Luigi Di Maio (foto LaPresse)

Le sparate spaziali di Di Maio

Redazione

Dal boicottaggio anti Israele alla sfida alle leggi di gravità del fisco.

 

Un viaggio-spot vagamente antisemita a Tel Aviv per accusare Israele di impedire l’ingresso a Gaza controllata da Hamas: la delegazione del Movimento 5 stelle capeggiata da Luigi Di Maio conferma che se i grillini andranno al governo riconosceranno lo stato palestinese e anche quello israeliano, però soltanto se rinuncia a Gerusalemme Est e al Golan; intanto il Movimento ripete l’intenzione, con Virginia Raggi al Campidoglio, di cancellare l’accordo tra Acea e Mekorot, azienda creata dai pionieri ebrei nel 1937, “nel quadro del boicottaggio con chi opera nelle colonie”. In fondo Alessandro Di Battista chiedeva di elevare l’Isis al rango di interlocutore, quindi non c’è troppo da stupirsi.

 

E’ sulla politica fiscale che le sorprese grilline non sembrano destinate ad esaurirsi.
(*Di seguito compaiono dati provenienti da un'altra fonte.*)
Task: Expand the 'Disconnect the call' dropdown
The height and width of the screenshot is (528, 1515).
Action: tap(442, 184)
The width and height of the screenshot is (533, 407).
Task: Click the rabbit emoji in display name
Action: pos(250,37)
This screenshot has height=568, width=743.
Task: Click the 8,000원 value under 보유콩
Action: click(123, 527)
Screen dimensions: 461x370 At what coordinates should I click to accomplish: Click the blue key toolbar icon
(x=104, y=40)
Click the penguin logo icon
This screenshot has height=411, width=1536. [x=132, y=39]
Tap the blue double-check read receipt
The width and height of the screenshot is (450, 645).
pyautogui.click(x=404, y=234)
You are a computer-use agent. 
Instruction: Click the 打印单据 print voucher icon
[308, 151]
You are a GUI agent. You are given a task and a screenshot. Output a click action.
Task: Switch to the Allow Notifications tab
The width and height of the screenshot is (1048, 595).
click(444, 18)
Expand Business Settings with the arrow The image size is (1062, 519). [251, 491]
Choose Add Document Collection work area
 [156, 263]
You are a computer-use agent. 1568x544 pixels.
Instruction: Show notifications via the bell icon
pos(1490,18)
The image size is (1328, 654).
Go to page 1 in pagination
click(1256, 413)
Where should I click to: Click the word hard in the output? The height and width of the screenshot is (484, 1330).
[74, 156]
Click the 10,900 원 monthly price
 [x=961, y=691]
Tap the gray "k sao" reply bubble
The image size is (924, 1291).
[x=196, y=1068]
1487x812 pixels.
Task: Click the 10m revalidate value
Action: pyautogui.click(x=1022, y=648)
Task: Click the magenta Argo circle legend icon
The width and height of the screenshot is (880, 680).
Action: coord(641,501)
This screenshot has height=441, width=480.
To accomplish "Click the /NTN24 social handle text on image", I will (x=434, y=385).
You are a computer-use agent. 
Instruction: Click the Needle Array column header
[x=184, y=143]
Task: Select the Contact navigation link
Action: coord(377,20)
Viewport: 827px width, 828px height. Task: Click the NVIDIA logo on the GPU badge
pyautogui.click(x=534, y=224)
Di Maio torna a concentrarsi sul programma di governo e spiega a Panorama che “darà agli italiani il reddito di cittadinanza di 780 euro al mese”, “riabbasserà l’età pensionabile”, “abolirà il Jobs Act”, “convertirà l’Ilva di Taranto a vocazione turistica o a nuove tecnologie mettendo al centro la persona”, “darà vita a un piano massiccio di assunzioni nella magistratura”. Già è ad alto rischio l’idea del sussidio universale in un paese dove si sprecano gli abusi di assistenza pubblica, e al penultimo posto europeo per livello di occupazione: ma i soldi dove li trova? “La copertura è 17 miliardi l’anno individuati nel taglio di 25 voci di spesa elencate sul nostro sito”.

 

Nel resto d’Europa, dove esiste, il reddito di cittadinanza – o meglio, il reddito minimo garantito – è in media di 400 euro. Quanto alle coperture la voce principale è 4,5 miliardi di “acquisto di beni e servizi”, cifra però già conteggiata dal governo per ridurre il deficit, mentre 3,5 dovrebbero venire dalla cancellazione delle spese militari a partire dagli F-35. I quali, per inciso, vengono montati in Italia e dunque bisognerebbe riconvertire al turismo anche quei dipendenti. Perfino Stefano Fassina, da sinistra, definì il reddito universale in salsa grillina “un concentrato di super-balle”. Ecco: ora che hanno messo tra parentesi l’uscita dall’euro, vista l’incertezza post Brexit, i 5 Stelle hanno almeno il dovere di dire come spenderebbero i soldi pubblici e che farebbero con le tasse, che non sono di loro proprietà. Per ora siamo alle mance, ai soliti slogan e alle clientele di riferimento.